Widows and Orphans

In the world of typography there are all kinds of unique terms. Things that only typesetters, design geeks, editors and the like, pay attention to. For example, it is considered bad form to have one word on a line, all by its lonesome, finishing off a paragraph. This is referred to as a
widow.

Or, if you end up sending that word, and a few others to kick off the next page, then those stragglers are called orphans. Because sadly, they don’t have a mothership paragraph on the new page, that they can call home. The paragraph from whence they came is on a page in the past, yet they can’t just add themselves to the beginning of a new paragraph, it wouldn’t make sense. So they reside at the top of the page, looking forlorn.

Both of these scenarios are attempting to resolve the same issue. Keeping the story looking pretty, without losing any of its meaning. Bridging the gap from one page to the next. It’s just a question of how you write the play. Do you end it with a lonely word, or start the next page with a couple of lost ones?

It’s kind of sad to think about. But when I hear these terms used in relation to my job, it always makes me smile sympathetically, as they are so descriptive, and also because I feel sorry for those little words and their predicaments.

I am now a widow. I don’t spend a lot of time worrying about the use of this term. It bugged me in the beginning, and it will probably upset me when I mark the box on my taxes, but for what it’s worth, it tells you something about me, it’s a snapshot of my story. Not the whole story. More like the dust jacket.

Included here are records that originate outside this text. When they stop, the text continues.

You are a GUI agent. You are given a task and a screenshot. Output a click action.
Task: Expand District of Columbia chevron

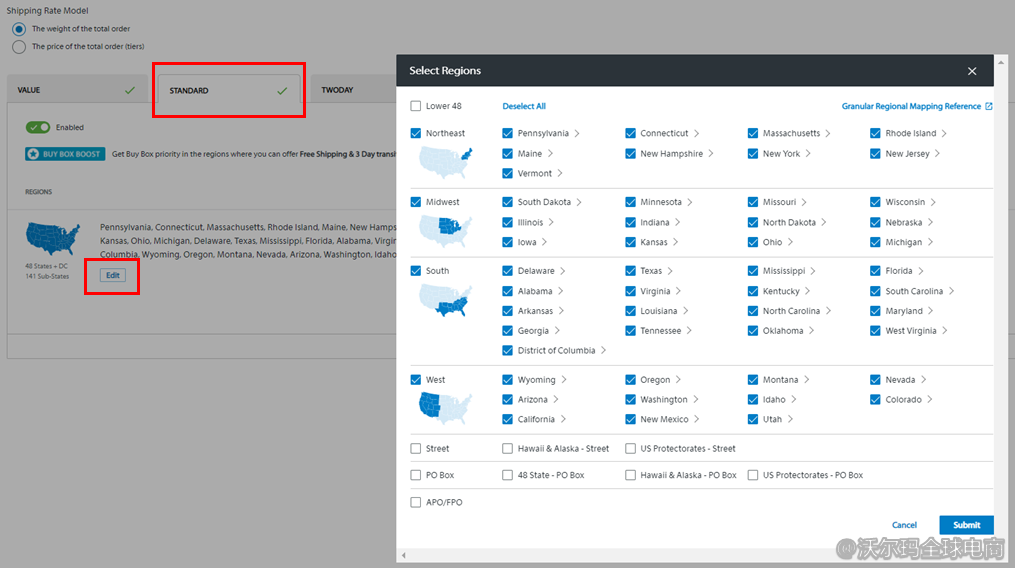click(603, 351)
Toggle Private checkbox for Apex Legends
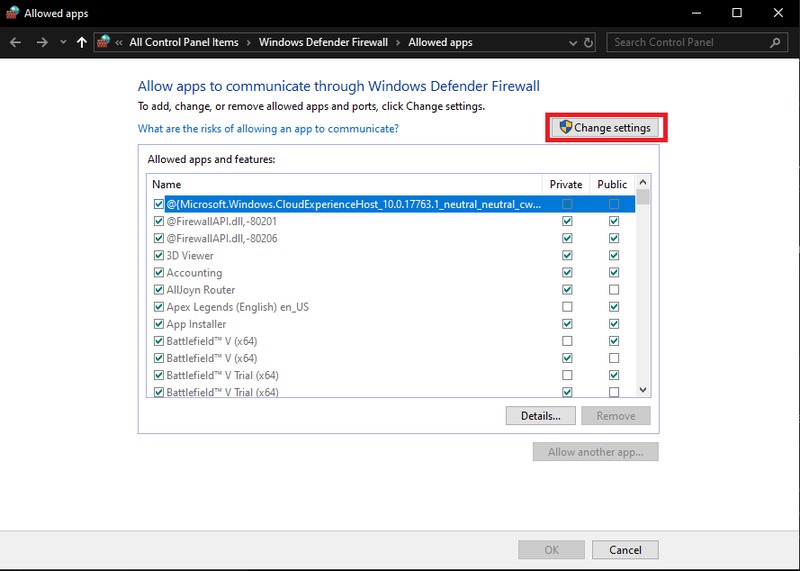The image size is (800, 571). (567, 307)
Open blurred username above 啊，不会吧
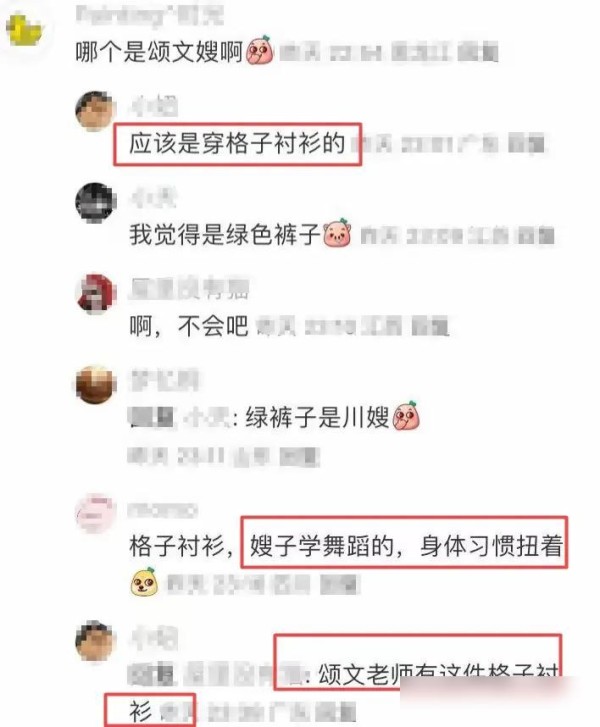 189,289
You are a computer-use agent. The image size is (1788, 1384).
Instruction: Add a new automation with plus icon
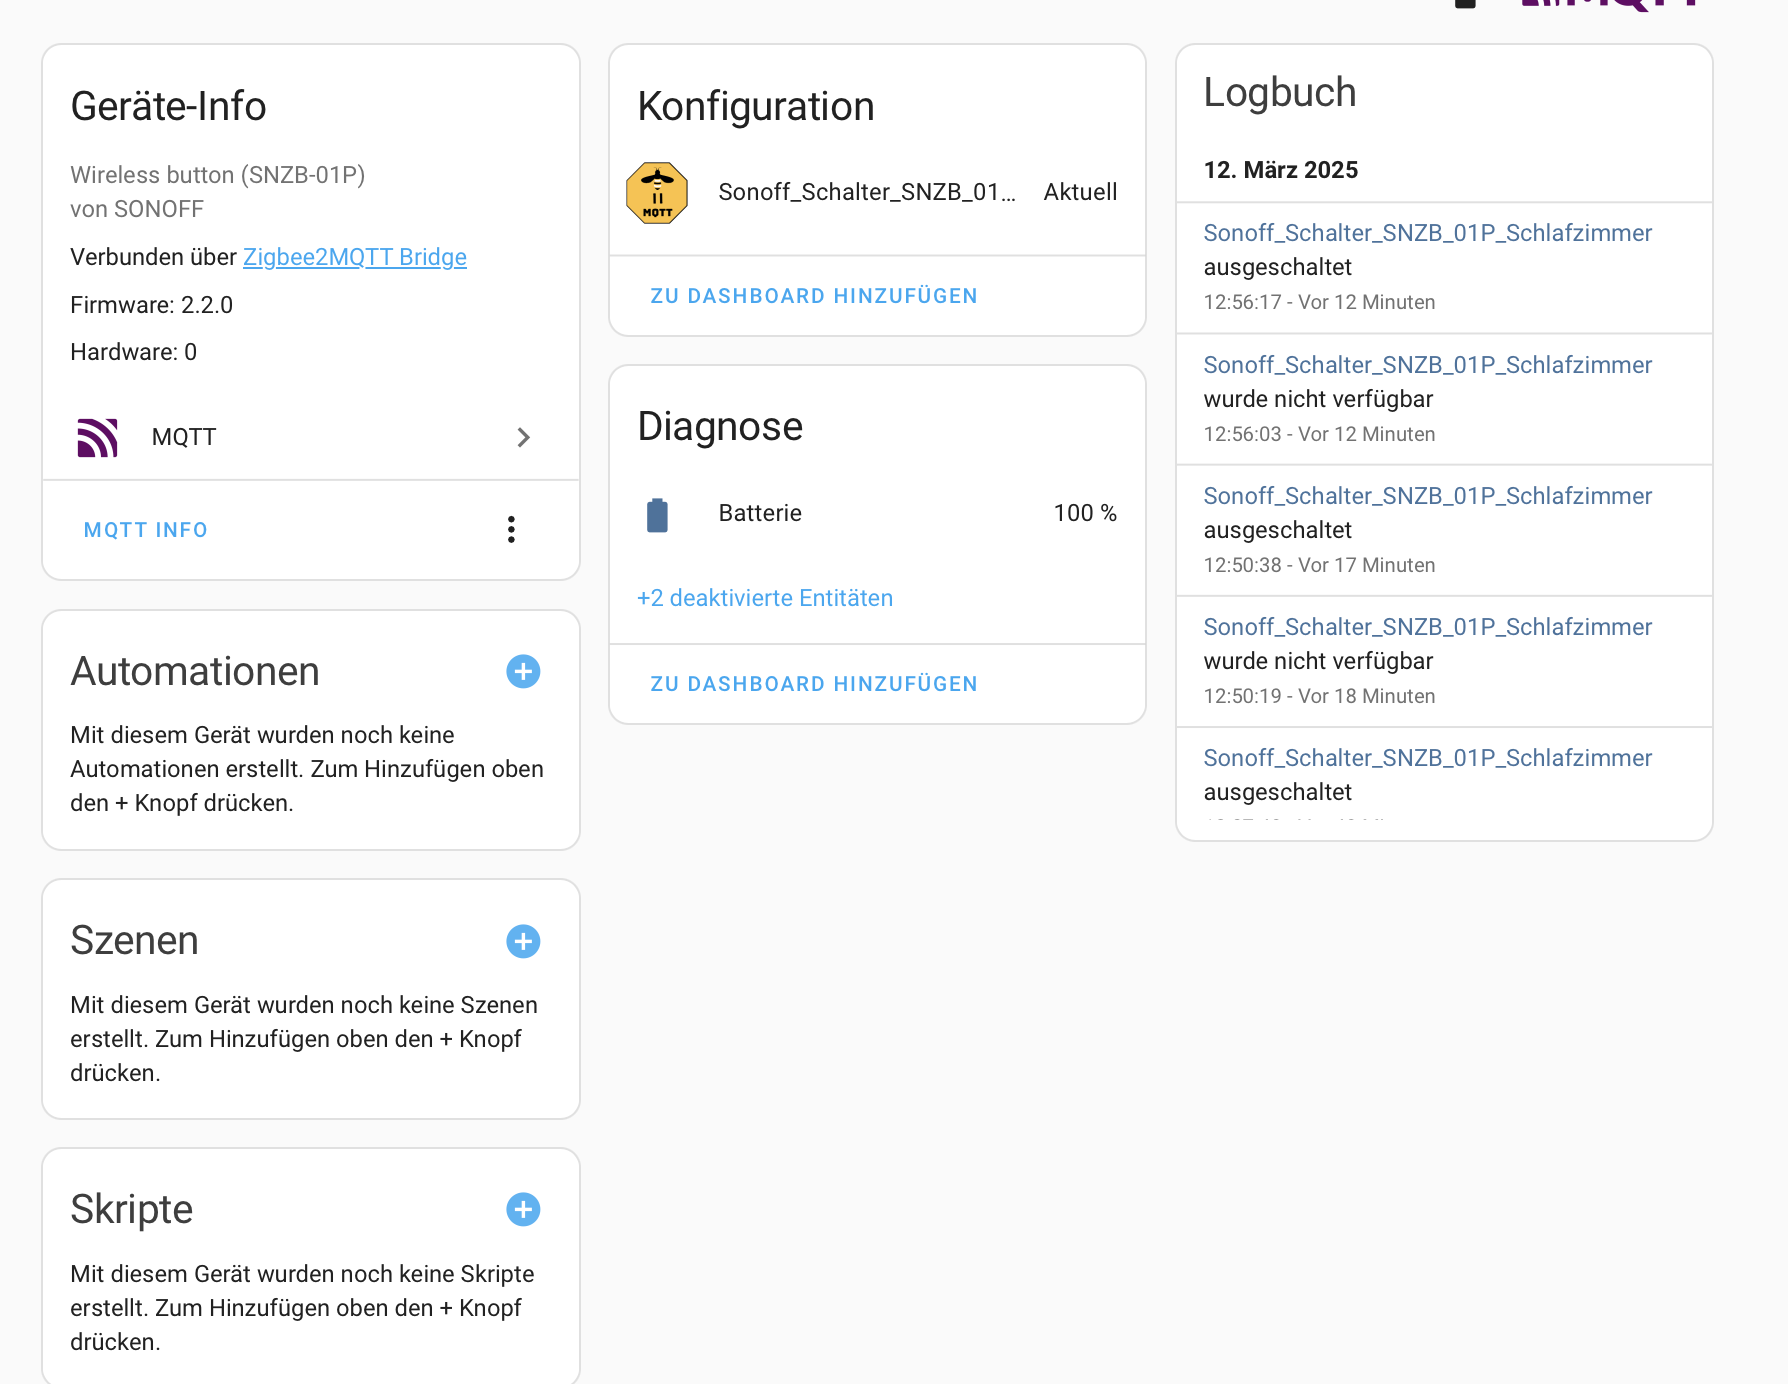[x=523, y=671]
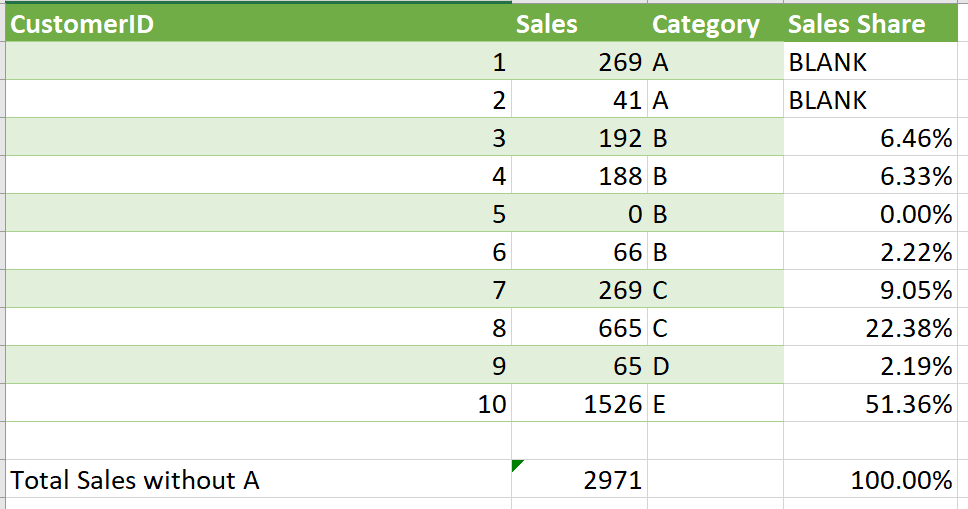The image size is (968, 509).
Task: Select the 665 sales cell
Action: coord(580,327)
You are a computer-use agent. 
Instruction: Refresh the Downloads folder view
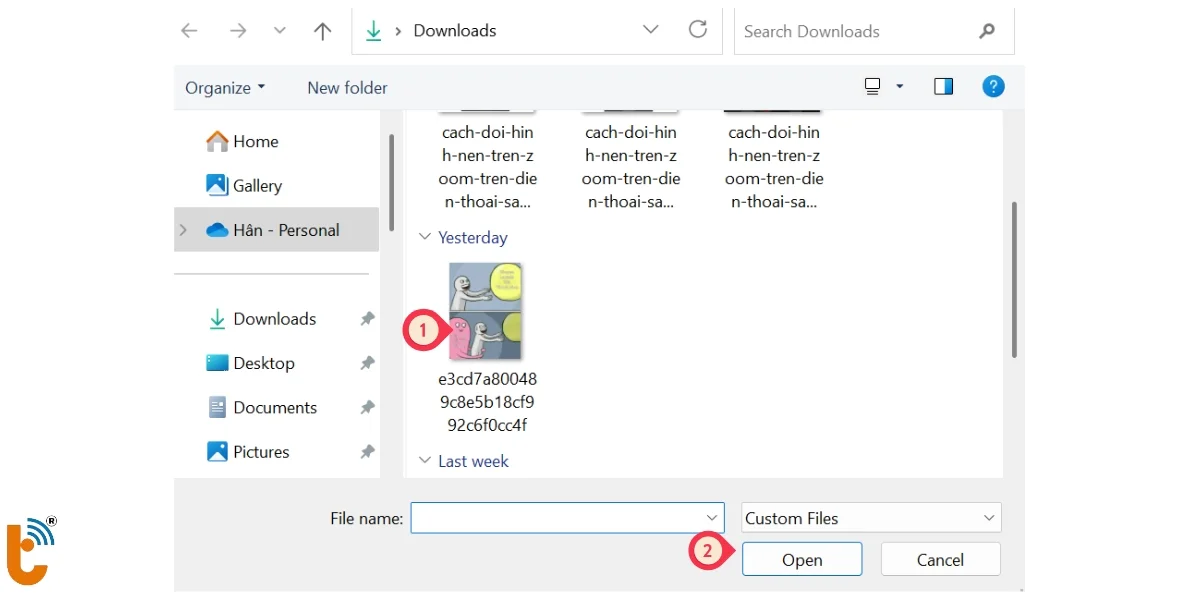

The deeper story, when you read between the lines, is not as easily defined. The day to day struggles to find footing back on the pages of life. Feeling like the last word at the end of a beautiful poem, and a new word, just written, the timorous beginning of a whole new chapter – a widow and orphan, all at the same time.

This is where I find myself. In the space in-between. Trying to bridge that gap between what was *our* past, with what is now *my* future. A dangling participle, a dangling participant, in the next chapter of my life.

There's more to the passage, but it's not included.